**TAREFAS DO EXERCÍCIO**
A. Segundo a notícia sobre o julgamento dos matadores de Dorothy Stang, quantas pessoas sentadas cabem na sala liberada no segundo andar do Fórum Cível da Capital?
B. Passe para o inglês esta frase da notícia sobre o julgamento dos matadores de Dorothy Stang: "A sala estará equipada com dois telões que transmitirão todo o julgamento."
C. Escreva a continuação da notícia sobre o julgamento dos matadores de Dorothy Stang, começando logo depois da última frase apresentada.

**TRECHO FORNECIDO**

Brasil - Pará

Violencia cero en Pará

Matadores de Dorothy

no Tribunal

 

O julgamento dos pistoleiros Rayfran Neves e Clodoaldo Batista será transmitido em tempo real pela internet e em telões para quem estiver na frente do TJE

 

Dois destaques particularizam a sessão planária do Tribunal do Júri que acontece hoje, em Belém: a presteza no julgamento dos acusados e o destaque internacional do Júri, que será transmido em tempo real, via Internet, para o mundo todo. O juiz que preside o Tribunal do Júri, Cláudio Augusto Montalvão das Neves, e o promotor de Justiça que vai sustentar o libelo acusatório contra os acusados, Édson Augusto Cardoso de Souza, com a experiência de já haverem participado de centenas de julgamentos pelo Tribunal do Júri, evidenciam o “ineditismo” do feito. Segundo eles, os réus Raifran das Neves Sales, o “Fogoió”, e Clodoaldo Carlos Batista, o “Eduardo”, matadores confessos da missionária americana Dorothy Mae Stang, assassinada com seis tiros, no município de Anapu, na manhã do dia 12 de fevereiro deste ano, sentam no banco dos réus para serem julgados depois de exatos nove meses e 27 dias da ocorrência do crime. A relevância do feito, evidenciam o juiz e o promotor, fica patente quando se lembra que os criminosos que assassinaram João Canuto, morto em 1985, somente foram a júri, em 2003, 18 anos depois.

Por outro lado, o interesse demonstrado pelo julgamento é tanto, que além da transmissão em tempo real pela Internet, um grande número de convites foi solicitado ao Tribunal de Justiça do Estado (TJE) e ao Ministério Público. Para atender aos pedidos, centenas de convites foram distribuídos em Belém e em outras cidades brasileiras. Em decorrência desse fato, o Tribunal de Justiça do Estado, prevendo a insuficiência do auditório do Tribunal do Júri, com capacidade limitada para 170 pessoas sentadas, disponibilizou uma sala, no segundo andar do Fórum Cível da Capital, com capacidade para 200 pessoas sentadas. A sala estará equipada com dois telões que transmitirão todo o julgamento.

Câmeras de televisão localizadas em pontos estratégicos do plenário, vão permitir, aos assistentes uma visão completa do plenário e de todos os atos processuais que acontecerão no julgamento. Além disso, para as pessoas que não tiverem acesso às dependências do TJE, o julgamento poderá ser ouvido através de auto-falantes distribuídos na praça Felipe Patroni, na frente do prédio do Fórum Cível da Capital.

 

Expectativa é o desmembramento do júri

 

A grande expectativa em torno do julgamento, porém, volta-se para a possibilidade de desmembramento do júri. Previsto inicialmente, tanto pelo juiz que presidirá o júri como pelo Ministério Público, para acontecer em uma única sessão do Tribunal do Júri, com o julgamento conjunto de “Fogoió” e “Eduardo”, o júri agora corre o risco de ser desmembrado. A possibilidade decorre do fato de haveram surgido inesperadamente, na antevéspera do julgamento, dois novos advogados, os capixabas Dalza Affonso Barbosa e Bruno Barbosa Pereira, que vão patrocinar a defesa de Clodoaldo Carlos Batista, o “Eduardo”.

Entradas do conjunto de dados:
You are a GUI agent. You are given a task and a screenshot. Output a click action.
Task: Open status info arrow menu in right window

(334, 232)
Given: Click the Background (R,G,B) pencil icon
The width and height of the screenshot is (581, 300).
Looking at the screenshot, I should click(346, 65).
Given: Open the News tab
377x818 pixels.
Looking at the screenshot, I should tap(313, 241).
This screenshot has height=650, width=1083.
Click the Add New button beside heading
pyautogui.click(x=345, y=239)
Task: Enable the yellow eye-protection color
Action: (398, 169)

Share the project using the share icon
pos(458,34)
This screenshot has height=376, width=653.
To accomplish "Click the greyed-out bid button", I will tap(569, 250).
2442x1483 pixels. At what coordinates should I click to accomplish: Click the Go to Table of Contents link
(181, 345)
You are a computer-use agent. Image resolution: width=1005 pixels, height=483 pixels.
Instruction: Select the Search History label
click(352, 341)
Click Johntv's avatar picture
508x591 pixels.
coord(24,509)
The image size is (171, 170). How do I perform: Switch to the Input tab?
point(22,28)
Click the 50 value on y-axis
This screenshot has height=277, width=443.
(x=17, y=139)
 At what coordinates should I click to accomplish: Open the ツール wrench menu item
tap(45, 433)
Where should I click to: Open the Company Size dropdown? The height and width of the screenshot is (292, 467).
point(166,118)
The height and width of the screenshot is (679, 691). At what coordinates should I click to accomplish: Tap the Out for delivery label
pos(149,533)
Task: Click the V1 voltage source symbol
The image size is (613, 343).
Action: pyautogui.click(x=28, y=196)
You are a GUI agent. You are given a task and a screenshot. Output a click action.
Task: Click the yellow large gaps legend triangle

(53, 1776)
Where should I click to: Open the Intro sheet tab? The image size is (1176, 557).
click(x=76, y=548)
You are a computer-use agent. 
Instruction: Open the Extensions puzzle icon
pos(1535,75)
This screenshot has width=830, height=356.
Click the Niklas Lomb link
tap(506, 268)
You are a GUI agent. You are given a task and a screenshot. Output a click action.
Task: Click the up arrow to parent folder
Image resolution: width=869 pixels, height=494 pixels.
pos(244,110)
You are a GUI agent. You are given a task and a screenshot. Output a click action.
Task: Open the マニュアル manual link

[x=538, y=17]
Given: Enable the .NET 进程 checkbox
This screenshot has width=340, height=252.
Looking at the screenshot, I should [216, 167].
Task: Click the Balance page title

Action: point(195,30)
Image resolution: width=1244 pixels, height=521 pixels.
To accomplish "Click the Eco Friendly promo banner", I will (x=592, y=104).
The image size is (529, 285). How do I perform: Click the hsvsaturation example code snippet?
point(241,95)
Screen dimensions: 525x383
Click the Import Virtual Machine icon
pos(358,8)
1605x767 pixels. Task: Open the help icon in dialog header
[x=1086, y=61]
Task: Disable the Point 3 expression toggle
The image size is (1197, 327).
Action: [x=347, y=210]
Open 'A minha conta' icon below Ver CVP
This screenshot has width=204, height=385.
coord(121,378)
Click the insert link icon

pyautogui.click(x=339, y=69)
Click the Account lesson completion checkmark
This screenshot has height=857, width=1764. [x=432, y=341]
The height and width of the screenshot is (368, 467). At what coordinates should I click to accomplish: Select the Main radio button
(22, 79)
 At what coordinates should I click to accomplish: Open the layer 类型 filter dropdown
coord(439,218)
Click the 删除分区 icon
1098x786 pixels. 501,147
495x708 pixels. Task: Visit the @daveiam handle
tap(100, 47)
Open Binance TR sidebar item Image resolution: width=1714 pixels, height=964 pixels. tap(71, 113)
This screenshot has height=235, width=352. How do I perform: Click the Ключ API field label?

**RESPOSTAS NA ORDEM**
A. 200 pessoas sentadas.

B. The room will be equipped with two large screens that will broadcast the entire trial.

C.
O júri será desmembrado se houver discordância entre os advogados de “Eduardo” e o advogado de “Fogoió”, Eduardo Imbiriba de Castro, sobre apenas um dos sete jurados sorteados para comporem o chamado Conselho de Sentença, que tem a incumbência de decidir sobre o veredicto final do caso. Se houver divergência, o júri estará automaticamente desmembrado.

Caso isso ocorra, o juiz Cláudio Montalvão já marcou nova data para o julgamento de Clodoaldo Carlos Batista, que seria julgado em novo júri no dia 13 deste mês, na próxima terça-feira. Para o juiz, que tem a competência de coordenar os trabalhos de julgamento e calcular a sentença final com base na decisão do Conselho de Sentença, o desmembramento significa apenas mais trabalho, que seria demandado na realização de novos preparativos para um novo júri. Para o Ministério Público entretanto, que atua no feito como promotor da ação penal, o desmembramento apenas mudaria, em tese, a estratégia de acusação.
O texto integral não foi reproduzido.